(Selected extract)
Marketo’s core expertise is Marketing Automation, a software category it pioneered along with Eloqua, Pardot, Hubspot, Adobe and now 208 additional vendors and counting. Marketo still holds a solid market share, especially on the West Coast, especially in Tech companies. For analysts and executives who love data, Marketing Automation platforms offer an attractive perspective besides operations: they capture large amounts of information on the individuals who comprise customer and prospect organizations, from the details of the websites and other assets they consume, to the forms they populate, the emails they receive, open, forward and many more indicators. Marketing Analytics are a fast growing field part of the sprawling Martech industry, necessary to allocate Marketing resource and improve performance. Alas, Analytics with Marketo have been mostly a tantalizing promise until June 2017. If all this data is indeed stored on the Marketo instance, users who stay within the Marketo interface can query the Lead database only, and NOT their Activities DB, that is the details of the transactions in time stamped sequences of identified individuals. The analyst willing to go beyond those restrictions was left with two options: either invest in the Marketo costly analytics upsell solution (no blending of external data allowed!), or leverage the APIs to get the data his organization owns, out to a serious analytics platform of choice.

(Input material)
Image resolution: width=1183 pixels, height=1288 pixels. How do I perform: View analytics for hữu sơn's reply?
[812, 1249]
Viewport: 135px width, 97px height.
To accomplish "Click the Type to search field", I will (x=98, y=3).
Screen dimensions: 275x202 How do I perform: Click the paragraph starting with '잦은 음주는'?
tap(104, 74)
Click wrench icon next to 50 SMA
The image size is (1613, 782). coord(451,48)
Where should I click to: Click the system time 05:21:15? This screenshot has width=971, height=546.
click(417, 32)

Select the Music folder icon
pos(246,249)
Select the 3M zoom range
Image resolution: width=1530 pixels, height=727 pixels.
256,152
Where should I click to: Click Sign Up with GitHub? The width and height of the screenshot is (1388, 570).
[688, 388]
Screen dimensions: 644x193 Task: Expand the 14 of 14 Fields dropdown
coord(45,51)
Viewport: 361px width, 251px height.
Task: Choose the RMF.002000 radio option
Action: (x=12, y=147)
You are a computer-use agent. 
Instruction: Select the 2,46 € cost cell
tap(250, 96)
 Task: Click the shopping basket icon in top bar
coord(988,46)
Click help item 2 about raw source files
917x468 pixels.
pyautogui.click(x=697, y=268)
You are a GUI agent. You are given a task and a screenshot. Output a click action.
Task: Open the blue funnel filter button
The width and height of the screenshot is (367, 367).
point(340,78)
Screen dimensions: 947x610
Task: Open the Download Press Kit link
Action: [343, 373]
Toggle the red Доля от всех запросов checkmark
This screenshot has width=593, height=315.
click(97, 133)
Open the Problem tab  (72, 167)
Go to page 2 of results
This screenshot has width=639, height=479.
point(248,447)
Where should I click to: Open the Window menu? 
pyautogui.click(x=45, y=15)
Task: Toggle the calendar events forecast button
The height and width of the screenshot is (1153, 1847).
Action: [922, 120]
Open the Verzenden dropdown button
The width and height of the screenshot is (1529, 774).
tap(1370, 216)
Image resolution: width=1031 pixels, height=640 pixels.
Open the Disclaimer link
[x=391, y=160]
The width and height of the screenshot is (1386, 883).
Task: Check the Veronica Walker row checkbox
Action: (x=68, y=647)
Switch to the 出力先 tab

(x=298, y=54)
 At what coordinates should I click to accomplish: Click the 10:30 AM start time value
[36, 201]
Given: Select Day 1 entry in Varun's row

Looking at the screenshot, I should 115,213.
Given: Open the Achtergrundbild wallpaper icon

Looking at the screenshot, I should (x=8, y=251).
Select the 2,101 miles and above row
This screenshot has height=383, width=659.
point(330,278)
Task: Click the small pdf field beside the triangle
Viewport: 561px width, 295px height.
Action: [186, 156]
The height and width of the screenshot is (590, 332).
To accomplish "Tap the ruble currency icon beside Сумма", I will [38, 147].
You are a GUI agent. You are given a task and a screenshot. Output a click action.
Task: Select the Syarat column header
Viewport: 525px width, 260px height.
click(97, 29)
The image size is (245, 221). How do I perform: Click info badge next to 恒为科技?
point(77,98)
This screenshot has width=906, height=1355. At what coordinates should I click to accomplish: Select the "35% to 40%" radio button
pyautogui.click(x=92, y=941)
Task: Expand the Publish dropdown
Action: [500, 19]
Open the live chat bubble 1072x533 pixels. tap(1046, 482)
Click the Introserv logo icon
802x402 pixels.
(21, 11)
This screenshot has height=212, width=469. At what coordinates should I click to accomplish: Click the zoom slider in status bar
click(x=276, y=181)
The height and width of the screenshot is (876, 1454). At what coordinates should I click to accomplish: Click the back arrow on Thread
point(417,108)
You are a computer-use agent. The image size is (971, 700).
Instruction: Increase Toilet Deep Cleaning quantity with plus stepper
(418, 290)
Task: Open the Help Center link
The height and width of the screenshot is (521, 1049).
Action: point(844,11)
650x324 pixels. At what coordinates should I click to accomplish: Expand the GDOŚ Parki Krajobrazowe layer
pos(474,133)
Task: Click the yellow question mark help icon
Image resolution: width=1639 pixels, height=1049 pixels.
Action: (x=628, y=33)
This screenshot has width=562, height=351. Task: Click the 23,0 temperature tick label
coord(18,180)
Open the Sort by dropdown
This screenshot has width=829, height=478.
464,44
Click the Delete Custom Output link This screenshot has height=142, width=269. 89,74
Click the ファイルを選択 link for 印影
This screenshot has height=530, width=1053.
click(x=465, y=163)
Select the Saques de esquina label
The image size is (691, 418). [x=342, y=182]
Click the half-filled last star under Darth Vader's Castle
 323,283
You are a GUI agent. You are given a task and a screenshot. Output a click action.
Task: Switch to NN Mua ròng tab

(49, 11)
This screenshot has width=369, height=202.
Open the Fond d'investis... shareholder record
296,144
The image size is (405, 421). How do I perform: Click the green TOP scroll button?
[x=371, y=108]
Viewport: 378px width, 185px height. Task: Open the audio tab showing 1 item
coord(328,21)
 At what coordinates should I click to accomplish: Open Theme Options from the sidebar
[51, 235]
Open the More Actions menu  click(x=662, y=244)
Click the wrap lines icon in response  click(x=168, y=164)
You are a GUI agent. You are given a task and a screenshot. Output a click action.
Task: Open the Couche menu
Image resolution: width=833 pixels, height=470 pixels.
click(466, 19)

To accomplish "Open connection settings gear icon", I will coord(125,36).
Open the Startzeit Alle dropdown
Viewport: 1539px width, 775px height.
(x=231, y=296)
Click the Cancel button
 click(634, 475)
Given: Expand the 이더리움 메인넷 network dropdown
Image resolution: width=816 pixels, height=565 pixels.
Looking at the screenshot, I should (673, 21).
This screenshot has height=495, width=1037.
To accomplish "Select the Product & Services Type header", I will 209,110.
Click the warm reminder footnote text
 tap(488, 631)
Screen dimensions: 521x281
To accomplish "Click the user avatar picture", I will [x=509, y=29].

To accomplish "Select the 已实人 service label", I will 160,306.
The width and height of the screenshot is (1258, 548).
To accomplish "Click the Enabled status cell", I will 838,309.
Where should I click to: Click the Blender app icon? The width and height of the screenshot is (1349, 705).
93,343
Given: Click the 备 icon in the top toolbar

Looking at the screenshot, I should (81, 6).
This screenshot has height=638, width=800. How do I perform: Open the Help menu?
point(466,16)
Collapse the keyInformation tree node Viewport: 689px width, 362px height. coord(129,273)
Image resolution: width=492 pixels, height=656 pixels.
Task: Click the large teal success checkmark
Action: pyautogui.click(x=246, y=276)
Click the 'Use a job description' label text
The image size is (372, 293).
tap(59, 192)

(Stated exercise 1)
Can you write out the whole passage on Marketo and its analytics word for word?
(Stated exercise 2)
Can you pull out everything in the records from their first line down to the line containing "The image size is (1613, 782). coord(451,48)", both ends included, reproducing each line verbatim?
The passage on Marketo and the records were drawn from unrelated sources.

(Finished answer 1)
Marketo’s core expertise is Marketing Automation, a software category it pioneered along with Eloqua, Pardot, Hubspot, Adobe and now 208 additional vendors and counting. Marketo still holds a solid market share, especially on the West Coast, especially in Tech companies. For analysts and executives who love data, Marketing Automation platforms offer an attractive perspective besides operations: they capture large amounts of information on the individuals who comprise customer and prospect organizations, from the details of the websites and other assets they consume, to the forms they populate, the emails they receive, open, forward and many more indicators. Marketing Analytics are a fast growing field part of the sprawling Martech industry, necessary to allocate Marketing resource and improve performance. Alas, Analytics with Marketo have been mostly a tantalizing promise until June 2017. If all this data is indeed stored on the Marketo instance, users who stay within the Marketo interface can query the Lead database only, and NOT their Activities DB, that is the details of the transactions in time stamped sequences of identified individuals. The analyst willing to go beyond those restrictions was left with two options: either invest in the Marketo costly analytics upsell solution (no blending of external data allowed!), or leverage the APIs to get the data his organization owns, out to a serious analytics platform of choice.

(Finished answer 2)
Image resolution: width=1183 pixels, height=1288 pixels. How do I perform: View analytics for hữu sơn's reply?
[812, 1249]
Viewport: 135px width, 97px height.
To accomplish "Click the Type to search field", I will (x=98, y=3).
Screen dimensions: 275x202 How do I perform: Click the paragraph starting with '잦은 음주는'?
tap(104, 74)
Click wrench icon next to 50 SMA
The image size is (1613, 782). coord(451,48)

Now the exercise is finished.